Karachi witnessed a significant drop in gold prices on Saturday, March 14, 2026, as the local bullion market reacted to a notable downturn in global gold rates. This decline marks the second day in a row that gold prices have fallen across Pakistan, signaling increased volatility in precious metal trading. The All Pakistan Sarafa Gems and Jewellers Association (APSGJA) confirmed that the price of 24-karat gold per tola decreased substantially by Rs8,700, settling at Rs524,562 compared to Rs533,262 recorded during the previous trading session.
In addition to the tola measurement, the price for 10 grams of 24-karat gold also experienced a steep fall, dropping by Rs7,459 to close at Rs449,727 from Rs457,186. This downward trend was not limited to gold alone; silver prices also took a hit, with rates plunging by Rs310 to Rs8,541 per tola. These sharp declines reflect the broader uncertainty gripping both local and international markets.
On the global front, gold prices fell by $87, reaching $5,018 per ounce, a movement closely linked to escalating geopolitical tensions and economic concerns. Analysts have pointed to rising oil prices as a key factor driving this volatility, which has been exacerbated by intensified airstrikes conducted by the United States and Israel targeting Iran. These developments have heightened fears over regional stability, thereby influencing investor sentiment worldwide.

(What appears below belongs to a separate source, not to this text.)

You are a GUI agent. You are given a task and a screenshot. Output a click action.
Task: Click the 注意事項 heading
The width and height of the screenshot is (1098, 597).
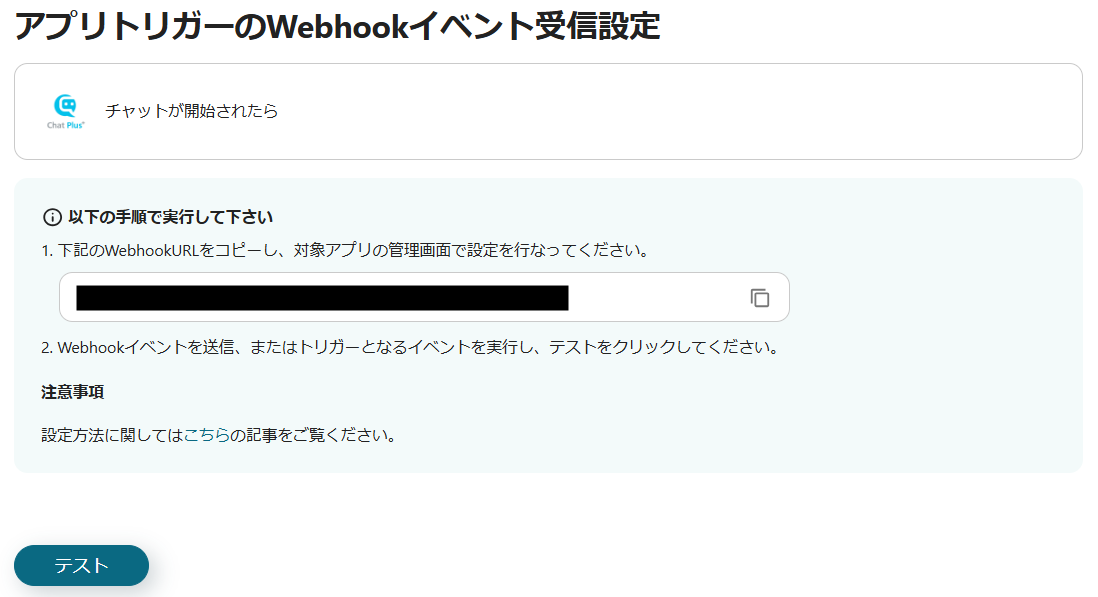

Despite the recent slump, market experts maintain a positive outlook on gold’s long-term prospects. They emphasize gold’s enduring reputation as a safe-haven asset, especially during periods of global economic uncertainty. The metal’s intrinsic value, coupled with its limited availability and independence from government or central bank interventions, continues to make it a preferred choice for hedging against inflation, currency devaluation, and market fluctuations.
Furthermore, geopolitical unrest, ongoing trade disputes, and volatile financial markets often drive investors away from riskier assets such as stocks and speculative currencies. This shift in investment patterns tends to increase demand for gold, reinforcing its role not just as a decorative commodity but as a crucial financial safeguard. As global political and economic uncertainties persist, the allure of gold as a stable store of value remains strong, underscoring its significance in diversified investment portfolios.